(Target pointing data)
★ ★ ★ ★ ★ ★ ★

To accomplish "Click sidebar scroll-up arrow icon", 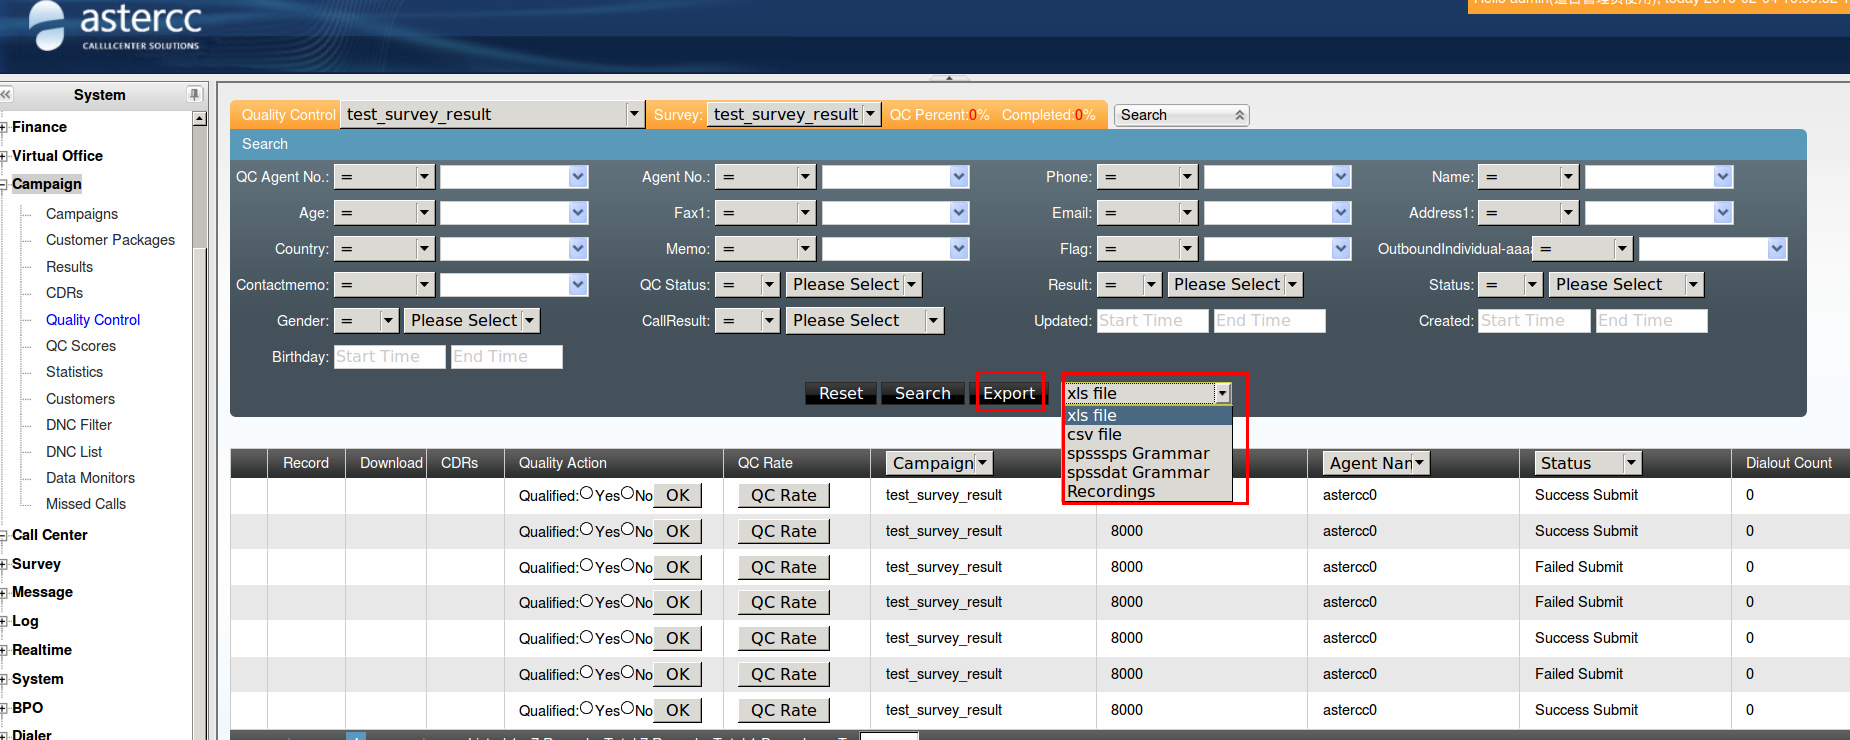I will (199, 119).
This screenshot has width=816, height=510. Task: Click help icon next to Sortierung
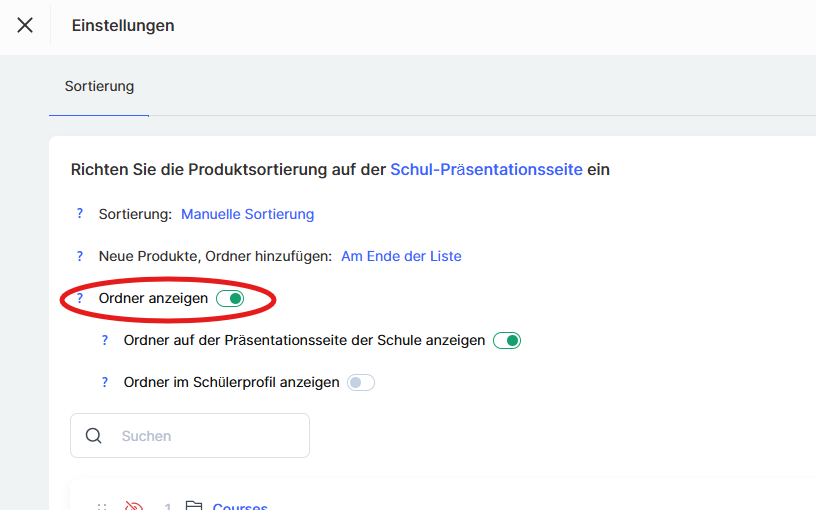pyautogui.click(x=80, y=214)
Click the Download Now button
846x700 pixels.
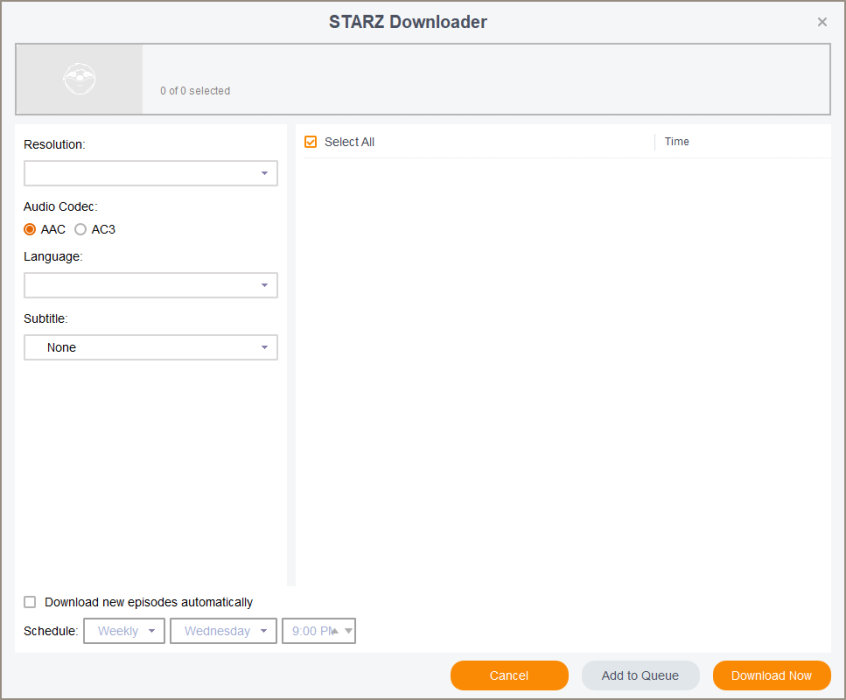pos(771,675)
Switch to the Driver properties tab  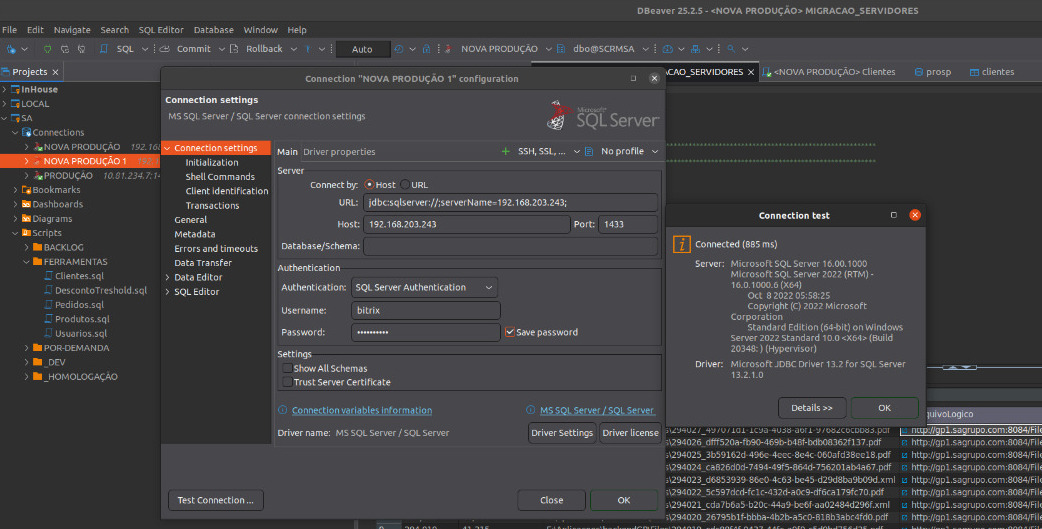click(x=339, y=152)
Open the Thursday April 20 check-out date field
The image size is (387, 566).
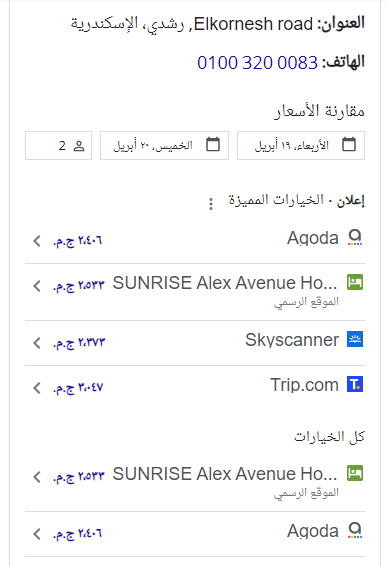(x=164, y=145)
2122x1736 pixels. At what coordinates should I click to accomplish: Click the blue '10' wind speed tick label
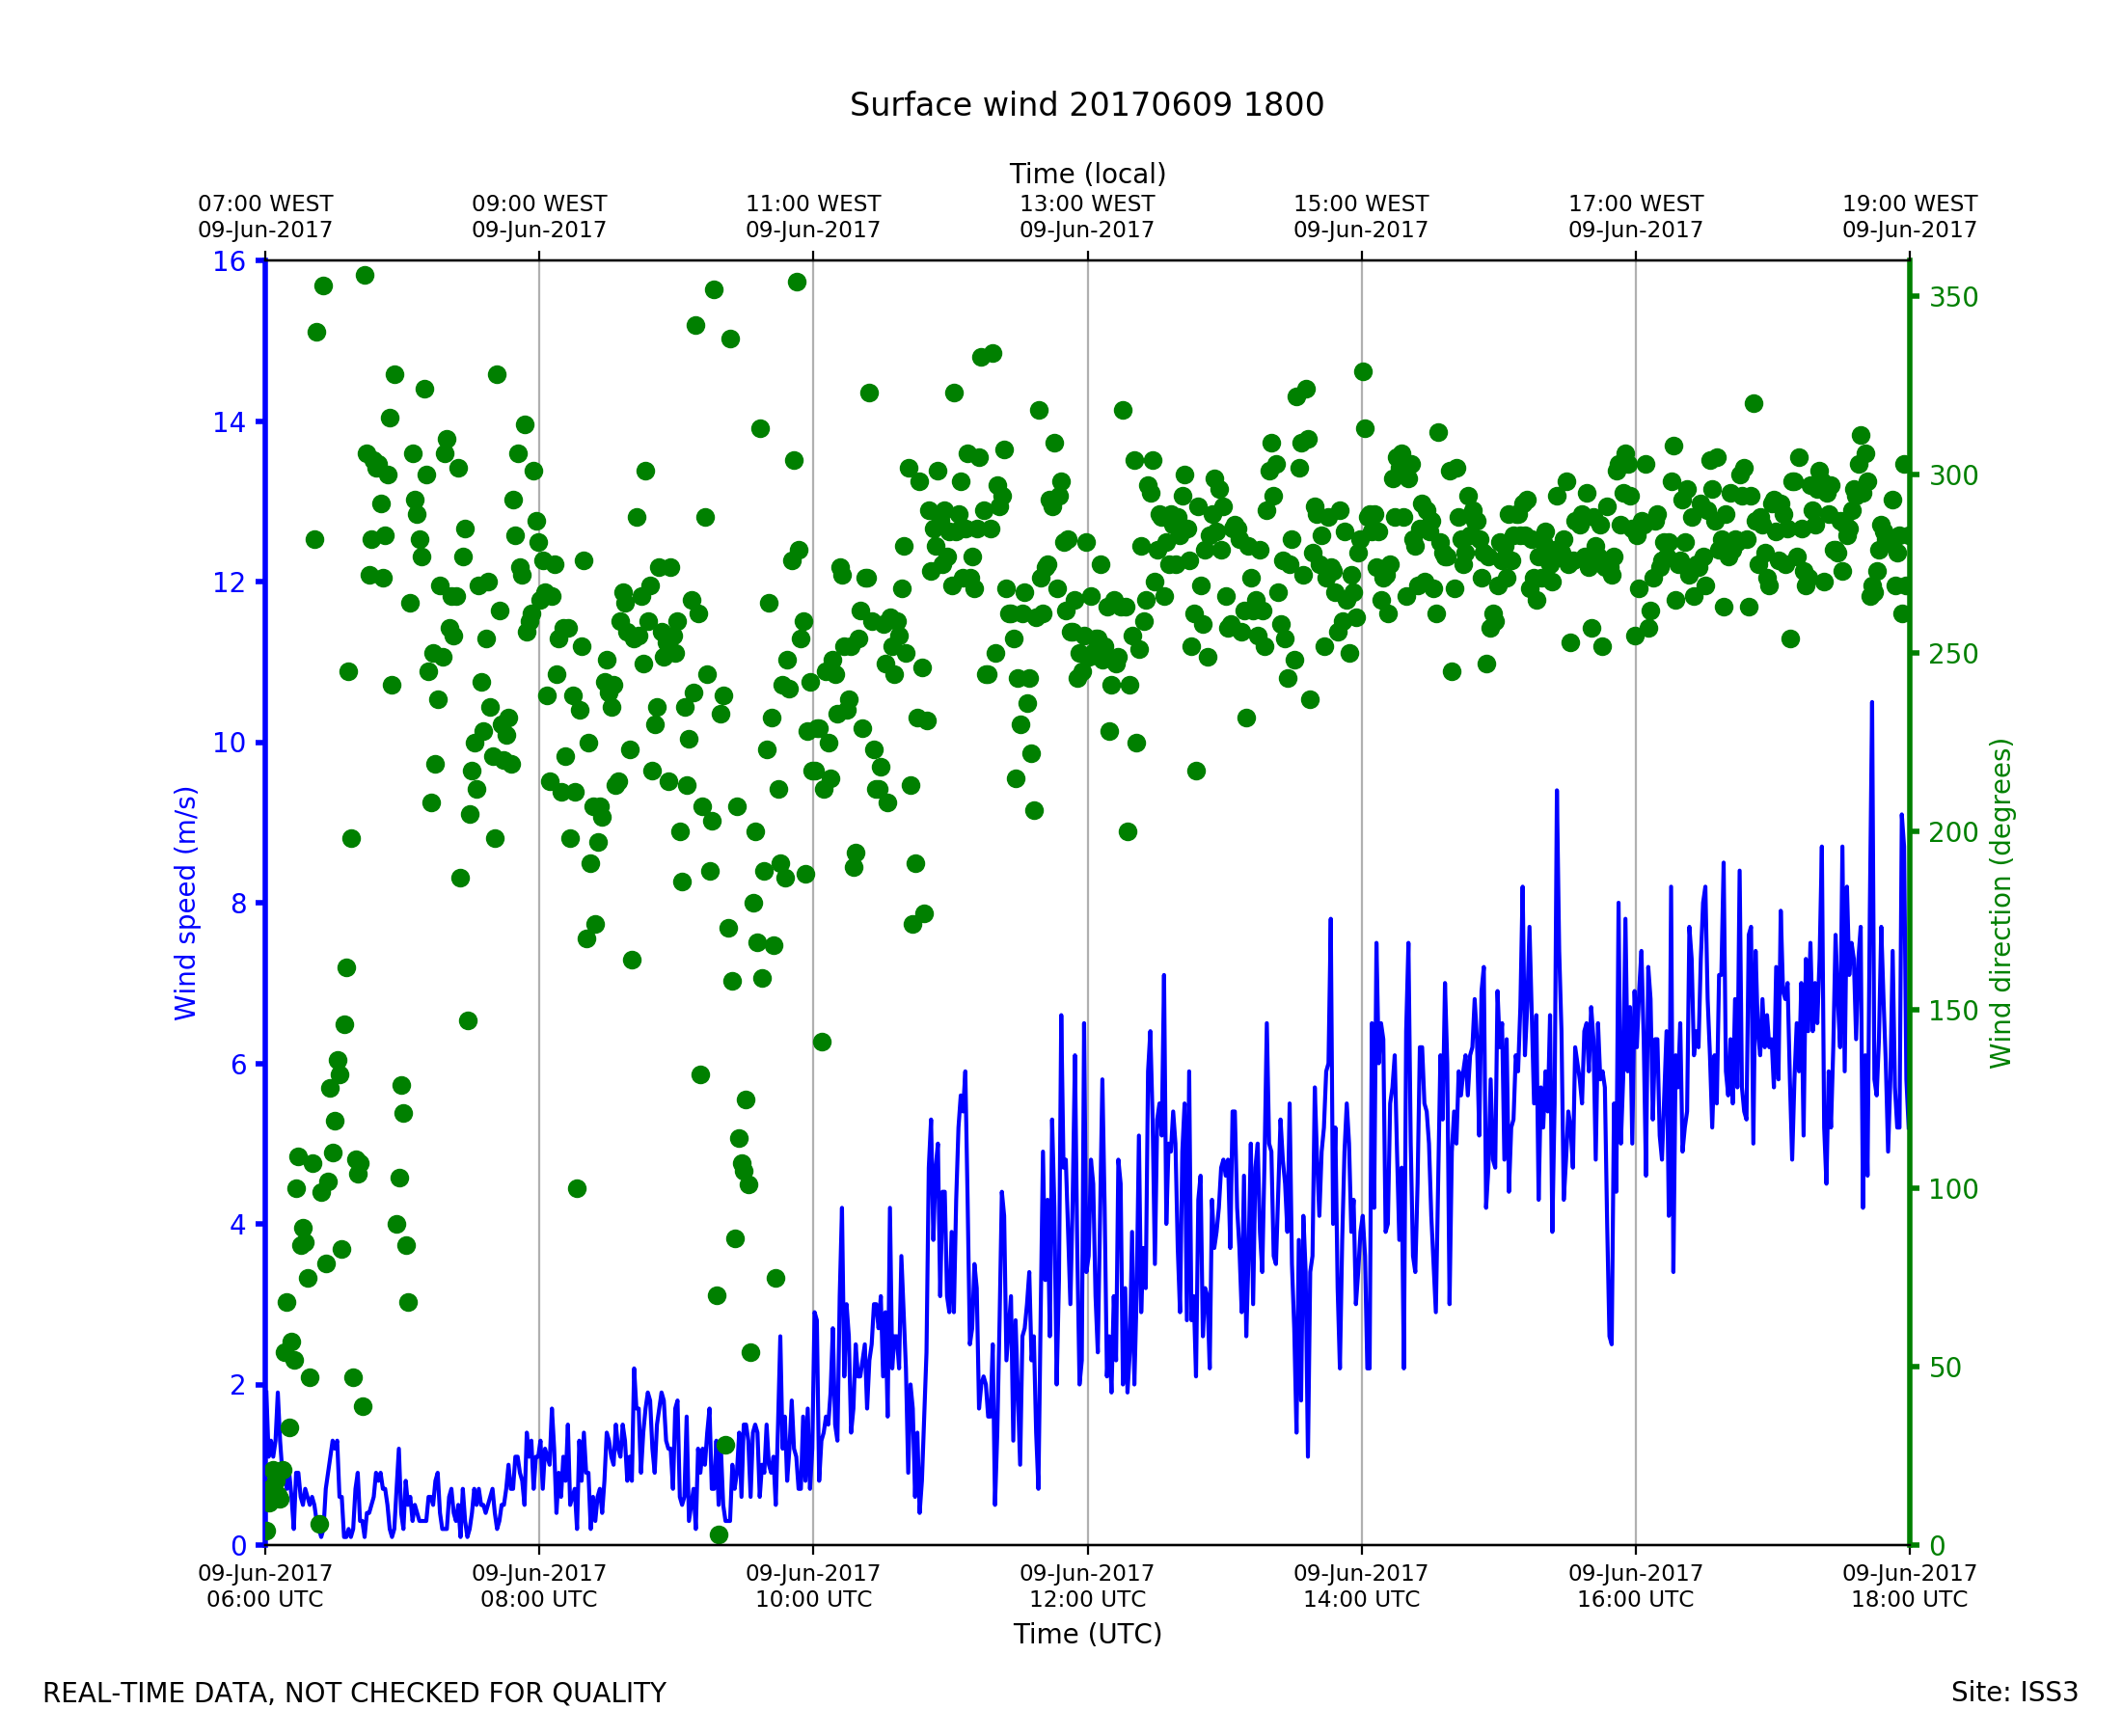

★ ★ ★ ★ ★ ★ ★

▸ **What is asked**: Copy the data from the line containing "Open the Thursday" through the end, swapping "check-out" for "check-in" and keeping everything else the same. Leave out the pictures.

▸ **Finished exercise**:
Open the Thursday April 20 check-in date field
The image size is (387, 566).
(x=164, y=145)
2122x1736 pixels. At what coordinates should I click to accomplish: Click the blue '10' wind speed tick label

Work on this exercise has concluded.